Comme en Bergeracois, de nombreuses collectivités mettent en place leur projet alimentaire territorial. Nos concitoyens ont compris tout l’intérêt de la reprise en main de notre politique alimentaire et de la transition écologique que nous portons. Aussi, je reste fière du travail accompli pour porter haut dans le débat public la nécessité de se tourner vers une alimentation durable, produite au plus près des consommateurs, créatrice d’emplois et moins énergivore.

Monsieur le ministre, pour la santé des citoyens, pour le dynamisme de notre économie rurale, pour favoriser des installations viables et durables, pour la production d’aliments « bio » et locaux, la Politique agricole commune – PAC – ne devrait-elle pas engager sa mutation, lors de sa prochaine réforme, pour devenir la « Politique alimentaire et agricole commune » ? (Applaudissements sur plusieurs bancs du groupe socialiste, écologiste et républicain.)

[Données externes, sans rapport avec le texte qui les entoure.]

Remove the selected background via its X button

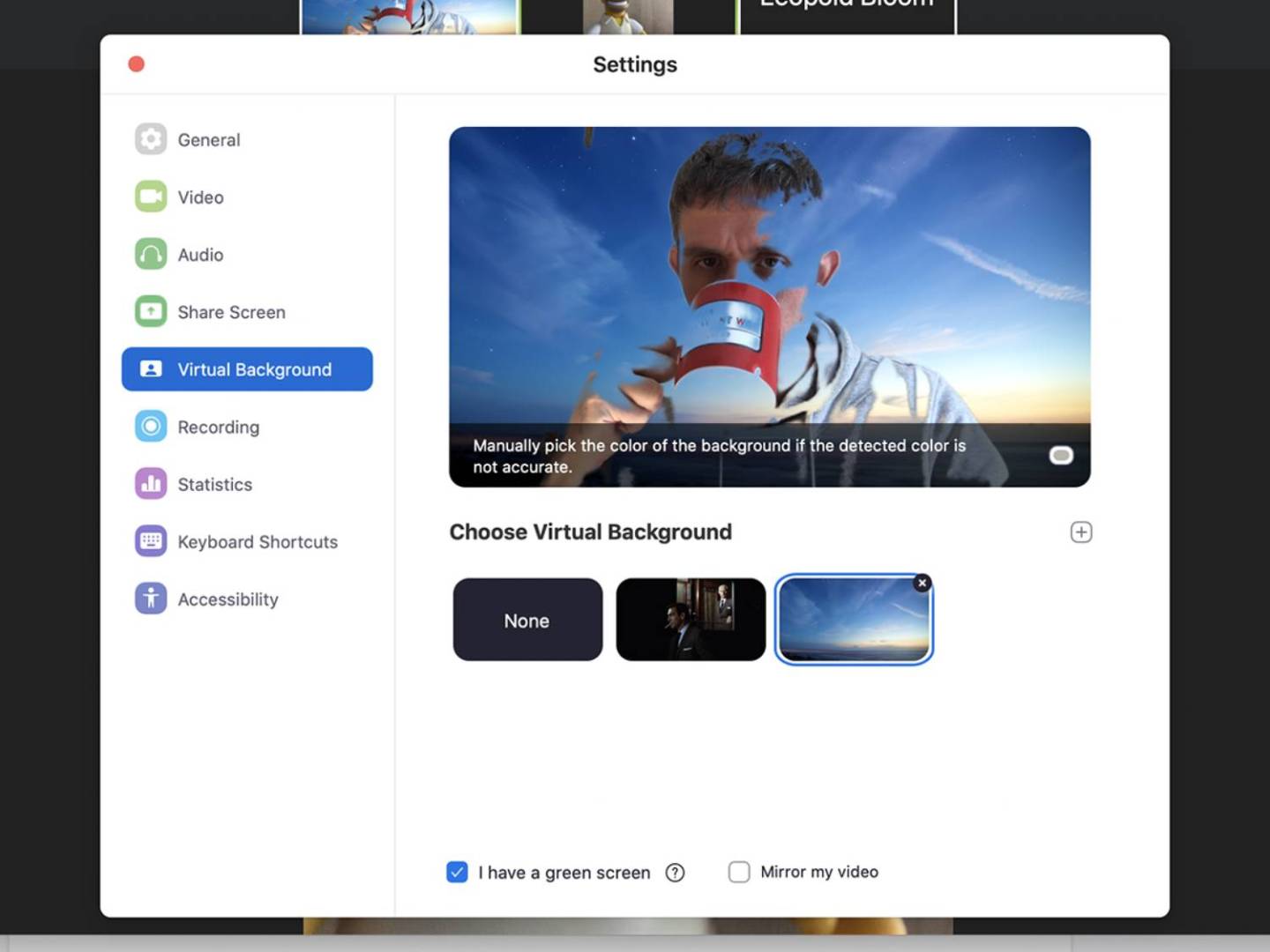pyautogui.click(x=922, y=583)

Mme Laurence Abeille, Mme Isabelle Attard, Mme Danielle Auroi, Mme Cécile Duflot, M. Noël Mamère et M. Jean-Louis Roumégas. Bravo !

M. le président. La parole est à M. le ministre de l’agriculture, de l’agroalimentaire et de la forêt, porte-parole du Gouvernement.

M. Stéphane Le Foll, ministre de l’agriculture, de l’agroalimentaire et de la forêt, porte-parole du Gouvernement. Vous avez évoqué, madame la députée, la remise en cause d’une disposition que vous aviez vous-même présentée, et qui avait été votée à l’unanimité à l’Assemblée nationale et à une large majorité au Sénat. On peut regretter, en l’espèce, la saisine du Conseil constitutionnel car nous avions quelques craintes quant à une possible abrogation de cette mesure, compte tenu du cadre de la loi dans laquelle elle figurait.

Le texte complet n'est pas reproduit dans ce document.